Christian had a goal of reaching that figure in a year or a year and a half — they achieved that mark in a week.

In addition, Penn State’s men’s and women’s soccer teams held a youth clinic in Mack’s name shortly after his death. The two teams also will each have a “Mack Brady Game” this season — the men’s game is September 13 against California and the women’s game is September 27 against Purdue.

“There’s been a lot of discussion about the Penn State athletic culture,” Christian says. “I have found, more often than not, that this is the norm — the support and the love we received.”

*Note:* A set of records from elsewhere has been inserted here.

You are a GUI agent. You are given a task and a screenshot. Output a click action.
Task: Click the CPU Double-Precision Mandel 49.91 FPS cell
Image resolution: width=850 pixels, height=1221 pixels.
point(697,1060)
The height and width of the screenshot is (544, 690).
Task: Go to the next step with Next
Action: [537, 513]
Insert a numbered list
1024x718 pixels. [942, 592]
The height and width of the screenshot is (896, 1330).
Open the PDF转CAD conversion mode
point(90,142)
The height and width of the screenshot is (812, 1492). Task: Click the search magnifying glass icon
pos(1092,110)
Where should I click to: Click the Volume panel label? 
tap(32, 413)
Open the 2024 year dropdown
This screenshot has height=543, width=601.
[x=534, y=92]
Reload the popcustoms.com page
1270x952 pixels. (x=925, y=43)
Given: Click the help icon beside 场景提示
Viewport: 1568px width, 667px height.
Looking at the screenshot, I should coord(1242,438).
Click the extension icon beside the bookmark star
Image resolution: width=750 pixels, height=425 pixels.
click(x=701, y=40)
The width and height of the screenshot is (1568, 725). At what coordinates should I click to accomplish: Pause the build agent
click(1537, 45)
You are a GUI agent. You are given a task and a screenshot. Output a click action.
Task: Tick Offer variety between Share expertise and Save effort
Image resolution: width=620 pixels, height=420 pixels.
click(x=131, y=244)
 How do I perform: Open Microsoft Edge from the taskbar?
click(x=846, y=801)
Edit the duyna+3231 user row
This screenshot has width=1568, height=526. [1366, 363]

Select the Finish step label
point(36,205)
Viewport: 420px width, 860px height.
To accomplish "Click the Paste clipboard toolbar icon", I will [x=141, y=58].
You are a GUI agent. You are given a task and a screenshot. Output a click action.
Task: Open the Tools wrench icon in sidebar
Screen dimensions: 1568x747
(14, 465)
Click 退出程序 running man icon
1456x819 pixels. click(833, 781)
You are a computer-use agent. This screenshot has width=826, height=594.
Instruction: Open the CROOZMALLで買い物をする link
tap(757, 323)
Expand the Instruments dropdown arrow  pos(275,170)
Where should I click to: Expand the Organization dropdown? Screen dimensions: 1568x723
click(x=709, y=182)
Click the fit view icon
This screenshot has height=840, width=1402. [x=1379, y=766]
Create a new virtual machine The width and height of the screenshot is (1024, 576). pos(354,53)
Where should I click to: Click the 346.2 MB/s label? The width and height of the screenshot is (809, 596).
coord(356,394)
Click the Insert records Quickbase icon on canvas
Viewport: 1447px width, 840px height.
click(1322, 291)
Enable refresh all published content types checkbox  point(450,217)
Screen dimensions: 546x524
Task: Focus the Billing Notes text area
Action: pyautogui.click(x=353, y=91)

Elizabeth Brady says, “We had two choices. We could embrace this and live through it and continue to live with his loss, or not. The choice was pretty clear.”

Later, she adds that she’s learned that “we should slowly learn to celebrate and honor Mack’s life for what it was — joy filled and full of passion and laughter, and not constantly focus on what we wished it would be.”

Christian says that people mourn their dreams and wishes. Mack’s dreams of playing for Penn State’s soccer team and being a goalkeeper on the US national team are gone in one sense, but alive in another.

“The likelihood of Mack achieving those dreams was probably pretty small,” Christian says. “On the other hand, there will always be a Mack Brady goalkeeper now at Penn State. Who knows, there might be a Mack Brady goalkeeper going pro.”

As Elizabeth Brady says, unless you’ve been through the loss of a child, no one exactly knows how to grieve.

The Warming and Brady families continue to grieve, but have found that the energy and passion for life their respective children had is living on in, among other things, Audrey’s Shoes for Kids and the Mack Brady Soccer Fund, respectively.

Even with those special efforts, however, the weight of the losses remains.

“You don’t get through it — I don’t,” Bob Warming says. “It’s just different. It’s not something you ever become OK with — I’ll never be OK with it. You always miss her.”

Christian Brady says, “The more you think about the wonderful things, the more you miss the person. But on the other hand, you don’t want to forget those things — that’s what makes it bearable.”

 



David Pencek is editor of Town&Gown magazine, Town&Gown's Penn State Football Annual, and Town&Gown's Penn State Winter Sports Annual.